A captain of artillery (Lucuo Dozonas of the Clockmakers’ Guild, only recently promoted) ordered his crew to span and load their scorpion. Several people pointed out that this was directly against orders, but he didn’t even reply. Since he was still quite new to all this, he had to get out his book of elevation and windage tables before he could wind in the settings. Fortunately, since the head of the trench was so close to the edge of the flooded ditch, he knew roughly what the range was. He gave the order to loose, and watched the bolt lift into the air. At first he thought he’d overshot, but the trajectory decayed and the bolt dropped, the sun flashing briefly on its point, glanced off one of the gabions and hit a man bringing up a pail of water. He was wearing one of those breastplates, but the bolt went through as though it was just a shirt.
Dozonas hesitated, well aware that everybody was looking at him. “Fine,” he snapped, in a rather shaky voice. “Span and reload.”

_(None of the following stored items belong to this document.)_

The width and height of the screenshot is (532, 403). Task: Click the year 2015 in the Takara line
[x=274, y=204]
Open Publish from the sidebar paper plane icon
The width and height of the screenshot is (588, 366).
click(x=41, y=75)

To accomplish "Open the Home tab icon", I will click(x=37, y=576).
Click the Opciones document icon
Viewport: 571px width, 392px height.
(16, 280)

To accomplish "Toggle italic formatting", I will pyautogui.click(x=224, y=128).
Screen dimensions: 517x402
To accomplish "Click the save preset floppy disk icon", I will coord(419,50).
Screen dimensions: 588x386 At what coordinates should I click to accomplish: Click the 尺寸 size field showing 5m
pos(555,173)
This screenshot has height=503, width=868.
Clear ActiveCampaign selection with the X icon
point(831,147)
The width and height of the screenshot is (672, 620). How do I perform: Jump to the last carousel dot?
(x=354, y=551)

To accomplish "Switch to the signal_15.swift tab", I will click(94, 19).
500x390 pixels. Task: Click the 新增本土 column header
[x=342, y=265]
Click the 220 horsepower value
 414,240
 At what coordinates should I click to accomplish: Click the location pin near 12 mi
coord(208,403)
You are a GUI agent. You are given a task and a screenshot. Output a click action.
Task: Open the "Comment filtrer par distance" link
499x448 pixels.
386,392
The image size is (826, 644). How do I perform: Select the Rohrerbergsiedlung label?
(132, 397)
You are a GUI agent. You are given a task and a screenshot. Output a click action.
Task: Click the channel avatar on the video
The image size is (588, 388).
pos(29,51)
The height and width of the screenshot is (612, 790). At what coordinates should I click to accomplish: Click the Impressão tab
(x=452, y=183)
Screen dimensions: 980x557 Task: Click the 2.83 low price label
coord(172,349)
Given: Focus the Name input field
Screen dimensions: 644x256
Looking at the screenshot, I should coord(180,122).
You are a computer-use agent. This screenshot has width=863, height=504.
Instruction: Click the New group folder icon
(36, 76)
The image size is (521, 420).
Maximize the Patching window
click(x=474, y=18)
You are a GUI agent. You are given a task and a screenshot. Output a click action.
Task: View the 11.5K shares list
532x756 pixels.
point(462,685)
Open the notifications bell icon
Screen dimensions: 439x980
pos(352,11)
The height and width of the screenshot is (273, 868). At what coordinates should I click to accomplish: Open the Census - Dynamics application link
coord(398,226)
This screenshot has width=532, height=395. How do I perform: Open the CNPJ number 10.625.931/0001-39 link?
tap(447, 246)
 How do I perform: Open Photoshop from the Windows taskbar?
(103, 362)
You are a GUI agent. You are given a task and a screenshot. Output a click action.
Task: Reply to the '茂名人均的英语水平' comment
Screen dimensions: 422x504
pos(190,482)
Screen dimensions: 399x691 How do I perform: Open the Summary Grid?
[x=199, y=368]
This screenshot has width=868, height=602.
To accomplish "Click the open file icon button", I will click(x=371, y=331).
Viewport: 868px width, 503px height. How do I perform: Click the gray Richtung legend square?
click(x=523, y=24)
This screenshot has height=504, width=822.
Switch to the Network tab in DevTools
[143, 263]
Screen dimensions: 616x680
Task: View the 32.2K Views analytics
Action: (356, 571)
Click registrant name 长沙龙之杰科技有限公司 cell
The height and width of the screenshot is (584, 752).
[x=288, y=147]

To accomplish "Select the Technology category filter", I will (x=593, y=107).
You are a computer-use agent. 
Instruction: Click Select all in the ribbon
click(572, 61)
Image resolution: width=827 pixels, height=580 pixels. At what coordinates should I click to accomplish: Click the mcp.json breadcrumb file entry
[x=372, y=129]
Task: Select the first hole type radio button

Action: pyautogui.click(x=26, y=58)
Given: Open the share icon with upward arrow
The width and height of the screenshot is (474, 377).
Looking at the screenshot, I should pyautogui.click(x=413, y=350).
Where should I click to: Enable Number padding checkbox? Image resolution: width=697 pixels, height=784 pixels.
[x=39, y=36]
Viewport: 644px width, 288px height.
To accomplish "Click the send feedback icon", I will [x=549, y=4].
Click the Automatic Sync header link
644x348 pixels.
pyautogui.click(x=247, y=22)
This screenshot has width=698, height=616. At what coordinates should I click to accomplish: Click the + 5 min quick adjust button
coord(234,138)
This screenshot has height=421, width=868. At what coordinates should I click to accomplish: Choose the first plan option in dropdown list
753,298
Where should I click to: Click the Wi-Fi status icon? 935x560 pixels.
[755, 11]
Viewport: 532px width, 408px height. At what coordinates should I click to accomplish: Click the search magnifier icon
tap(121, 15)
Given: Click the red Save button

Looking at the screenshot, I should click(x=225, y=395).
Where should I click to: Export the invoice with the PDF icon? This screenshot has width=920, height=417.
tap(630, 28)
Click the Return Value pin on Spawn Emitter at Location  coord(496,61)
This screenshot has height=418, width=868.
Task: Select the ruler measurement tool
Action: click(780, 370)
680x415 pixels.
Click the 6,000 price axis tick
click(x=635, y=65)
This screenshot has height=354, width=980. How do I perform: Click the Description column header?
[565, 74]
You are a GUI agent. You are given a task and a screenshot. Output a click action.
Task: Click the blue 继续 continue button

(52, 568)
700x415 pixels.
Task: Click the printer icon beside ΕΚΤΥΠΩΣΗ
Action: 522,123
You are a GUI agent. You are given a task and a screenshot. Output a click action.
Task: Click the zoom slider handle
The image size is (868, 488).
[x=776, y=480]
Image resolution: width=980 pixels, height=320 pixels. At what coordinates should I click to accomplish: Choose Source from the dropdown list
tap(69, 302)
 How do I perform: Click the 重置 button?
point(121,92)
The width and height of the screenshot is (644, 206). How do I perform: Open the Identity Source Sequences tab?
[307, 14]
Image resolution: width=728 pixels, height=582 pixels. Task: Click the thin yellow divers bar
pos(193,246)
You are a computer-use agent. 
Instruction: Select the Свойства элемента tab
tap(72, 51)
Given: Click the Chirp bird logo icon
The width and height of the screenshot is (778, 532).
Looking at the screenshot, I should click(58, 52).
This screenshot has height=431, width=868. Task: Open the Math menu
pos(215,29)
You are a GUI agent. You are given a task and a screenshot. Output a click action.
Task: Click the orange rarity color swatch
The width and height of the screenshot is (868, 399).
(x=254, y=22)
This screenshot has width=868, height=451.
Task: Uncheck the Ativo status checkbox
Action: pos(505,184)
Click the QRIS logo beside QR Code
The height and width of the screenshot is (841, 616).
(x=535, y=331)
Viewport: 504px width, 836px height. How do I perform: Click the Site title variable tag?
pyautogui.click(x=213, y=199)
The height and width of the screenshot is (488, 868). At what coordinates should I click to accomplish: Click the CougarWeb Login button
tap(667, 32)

Before his scorpion could loose again, four or five others had beaten him to it. Then the short-range mangonels opened up, throwing bricks and rubble. Before too long, they’d killed half a dozen sappers and wounded twice as many again, but the working parties hardly seemed to have noticed. They’d finished digging the holes; they were scooping in the concrete and manhandling the posts upright, with the machinery at the top. One scorpion bolt – pure luck – hit one of the posts dead centre, splitting it neatly up the middle. That seemed to bother the sappers far more than their dead and dying. They piled up more gabions and moved the shield trolley a few inches.